片山 そうです。パソコン営業販売を担当するNECカスタマックスは、常に顧客と接しているので、市場の動向をつかみやすい。10月から大森に来る技術者150人は、電車で30分ほどの距離にある田町(東京都)のNECカスタマックス営業部門に足を運び、彼らの意見を積極的に製品開発に活かします。
バランスがいい収益構造、今年秋には新製品で勝負
――個人向けのパソコンは、ソニーが一人勝ちです。
片山 当社の売上比率を見れば、6割が個人向けです。企業向けのパソコンは単価が下がっているため、金額で見ると個人の比率が高くなってしまいます。個人向けで成功するには、N:斬新な商品(ニューカテゴリー)、E:娯楽性(エンタテインメント)、C:通信(コミュニケーション)の3つの要素が欠かせません。われわれは、これを「NEC」と言っているのですが、NとEではソニーが一人勝ちしています。Cは、当社の得意分野です。中国に生産を委託し、国内で手が空いた人員を集め、これから伸びる分野の研究開発に集約させます。これから伸びる分野とは、ホームサーバーやモバイルなどです。ブロードバンド回線を使い、音楽や映像が家庭のホームサーバーに降りてくる仕組みが将来必ず登場します。

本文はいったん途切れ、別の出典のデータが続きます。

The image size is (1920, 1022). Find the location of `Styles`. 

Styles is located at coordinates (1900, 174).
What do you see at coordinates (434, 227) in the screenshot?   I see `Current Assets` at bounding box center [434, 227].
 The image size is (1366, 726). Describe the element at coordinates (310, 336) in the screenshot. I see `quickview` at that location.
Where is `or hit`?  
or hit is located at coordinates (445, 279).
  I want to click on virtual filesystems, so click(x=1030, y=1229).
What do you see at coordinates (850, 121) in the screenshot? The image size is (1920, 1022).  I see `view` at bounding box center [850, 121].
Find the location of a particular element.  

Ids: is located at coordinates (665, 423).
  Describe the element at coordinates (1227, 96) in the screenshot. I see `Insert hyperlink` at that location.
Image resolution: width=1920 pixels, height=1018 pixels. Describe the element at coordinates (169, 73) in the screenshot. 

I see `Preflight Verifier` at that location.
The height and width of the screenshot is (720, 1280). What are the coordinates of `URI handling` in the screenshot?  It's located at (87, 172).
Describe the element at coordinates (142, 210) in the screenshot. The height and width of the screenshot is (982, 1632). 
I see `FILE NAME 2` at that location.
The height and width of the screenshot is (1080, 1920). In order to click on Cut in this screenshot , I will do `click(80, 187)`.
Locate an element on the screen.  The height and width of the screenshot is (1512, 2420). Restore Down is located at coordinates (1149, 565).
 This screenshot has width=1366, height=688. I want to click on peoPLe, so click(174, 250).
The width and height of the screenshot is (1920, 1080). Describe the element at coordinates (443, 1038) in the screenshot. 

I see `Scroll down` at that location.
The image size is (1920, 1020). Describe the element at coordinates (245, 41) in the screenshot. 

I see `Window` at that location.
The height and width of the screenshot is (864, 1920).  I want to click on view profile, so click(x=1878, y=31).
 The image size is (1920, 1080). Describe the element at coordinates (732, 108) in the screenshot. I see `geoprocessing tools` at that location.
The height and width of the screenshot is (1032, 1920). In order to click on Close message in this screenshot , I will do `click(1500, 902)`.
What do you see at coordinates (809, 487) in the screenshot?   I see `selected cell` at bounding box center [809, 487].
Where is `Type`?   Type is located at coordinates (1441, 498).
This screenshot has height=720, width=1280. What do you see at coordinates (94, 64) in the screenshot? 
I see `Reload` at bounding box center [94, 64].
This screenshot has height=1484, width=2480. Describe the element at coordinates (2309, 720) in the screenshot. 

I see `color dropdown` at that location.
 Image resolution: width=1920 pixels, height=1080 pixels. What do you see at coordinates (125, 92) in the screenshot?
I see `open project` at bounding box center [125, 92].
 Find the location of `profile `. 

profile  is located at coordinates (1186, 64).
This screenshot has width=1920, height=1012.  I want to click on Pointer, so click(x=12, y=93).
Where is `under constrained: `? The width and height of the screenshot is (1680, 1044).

この通信分野は、当社が得意とする分野でもあり、各種セキュリティも併せて研究開発に力を入れます。もう1つ、収益の柱を打ち立てます。受託生産(OEM)です。当社は、D:設計(デザイン)、M:製造(マニュファクチャリング)、S:サービスの3機能をもっています。ホームサーバーには通信セキュリティが欠かせないわけですが、ひょっとすれば将来、ソニーや松下電器産業のホームサーバーを当社が製造しているかもしれません。すでにさまざまな顧客から「設計や製造を委託できないか」という問い合わせが来ています。3年後には売り上げ、利益ともに、全体の20%をOEMで稼ぎ出す計画です。残り8割は、パソコンの製造販売です。法人向けが40%、個人向けが40%を想定しています。どこかの分野に偏るのではなく、バランスがいい収益構造にします。
――デルへの対抗策は。
片山 中堅・中小企業向けのパソコンは、営業部門をもつNECカスタマックス任せではダメです。当社も、ビッグローブや121ウェアなどウェブを通じて、デル型の企業向け受注生産販売に力を入れます。デルのように認知度を高めるには、時間と体力が必要ですが、ウェブをうまく使って販売力を高めます。一方で、中小企業向けの販売に強い専門商社と組むことも視野に入れています。昨年10月の当社設立以来、構造改革を進めています。この効果は製品やサービスとして、外に見える形で出します。製品は今年の秋冬モデルから、ぼちぼちと従来にはない製品を出します。併せて、製造経費の削減や24時間故障電話相談などのサービスを拡充することで、ソニーやデルに一方的にやられるのではなく、近いうち反撃できると確信しています。
眼光紙背 ~取材を終えて~
「我々は王者ソニーに対する挑戦者である」かつて圧倒的なシェアを誇ったNECの経歴に驕ることなく、謙虚に1から出直す。「今、売れているのは一体型パソコンのバイオW。しかしNECは、1999年の段階でバイオWに決して劣らないシンプレムを出した。だが、バイオWが16万円なのに対し、シンプレムは30万円。製造部門の力が強く、新しい市場を創り出すという戦略的な発想が足りなかった」と振り返る。新カテゴリー製品は思い切った価格を打ち出し、既存の売れ筋は付加価値をつけて収益性を高める――。ソニーの常套手段は、マーケティングの発想だ。工場のコスト積算型の発想ではない。「すでに手は打った。挑戦者として市場創造の一端を担う」(寶)
プロフィール
片山 徹
(かたやま とおる)1945年3月、東京生まれ。67年、早稲田大学理工学部卒業。同年、NEC入社。87年、交換事業部事業計画室長。90年、交換事業部事業部長代理。93年、天津日電電子通信工業有限公司社長。97年、交換移動通信事業本部中国事業統括。98年、米沢日本電気社長。01年7月、NECカスタムテクニカ社長。
会社紹介
今年度(2002年3月期)、NECはパソコン事業で200億円を超す赤字を計上する。パソコンの販売低迷と構造改革費(リストラ費)を合わせた損失額だ。片山社長は、「3年後には200億円を埋めて余りある利益を出す」と意気込む。まずは顧客満足度を高めるため、昨年12月からパソコン購入相談を中心としたコールセンターを24時間運営に切り替えた。今年10月には、不具合や故障診断を受け付ける電話窓口を群馬事業場に開設し、同事業場でのパソコン製造を止める。群馬での生産分は中国の提携工場と、国内の米沢事業場に振り替える。コールセンターは「121ウェア」の総称で提供。現在の人員は、外注分も含めて550人。拠点は大森本社、大阪、沖縄の3か所。今年10月からは、これまで分かれていた購入相談と修理受付の電話番号を統一する。修理受付は、群馬事業場内に開設する修理拠点へと自動的に振り分ける。